ColinFirth-Feb06-03-590Playing opposite Nicole Kidman in Before I Go To Sleep

He hasn’t decided yet whether he will allow his two sons – Luca, 13, and Matteo, 11 – to watch the film (he also has a 24-year-old son from a previous relationship with actress Meg Tilly).

‘I’m not going to publicly recommend this to anyone under 15. But it’s different, because my children saw me train, and went to the set and saw me backstage and saw me in the workplace, so they have a very different perspective.’

And whether or not people believe it to be gratuitously violent is ‘a valid conversation’ to be had, Firth adds.

‘There are fights in Punch And Judy and Shakespeare, and there’s violence in war films and zombie films.
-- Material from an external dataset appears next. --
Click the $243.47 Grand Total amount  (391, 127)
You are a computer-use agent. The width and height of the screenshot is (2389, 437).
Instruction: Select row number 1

There’s violence of all types, and unless you believe it should be extracted from all storytelling, then it has to become a conversation about where your own threshold is,’ he remarks.

‘Whatever that threshold is, Matthew likes to go towards the edge of it, and sit there and be provocative and outrageous but without, I think, any intention to horrify. I think the violence in it is comic in tone, satirical and completely silly.’
There will be action of a different sort when Firth starts filming Deep Water with The Theory Of Everything director James Marsh this spring.

‘It’s about Donald Crowhurst, who was a participant in the round-the-world yacht race in 1968,’ Firth explains. ‘But nothing’s ever set in stone until it’s ready to go.’

Genius, on the other hand, a chronicle in which he plays Max Perkins, the book editor at the renowned publisher Scribner, who oversaw works by F Scott Fitzgerald and Ernest Hemingway, is in the can. The movie is his third collaboration with Nicole Kidman, following The Railway Man and Before I Go To Sleep.

He grins when asked if they’ll work together again. ‘Inevitably. I think we’ll go for the multiple box sets.’ 

Kingsman: The Secret Service is on general release now.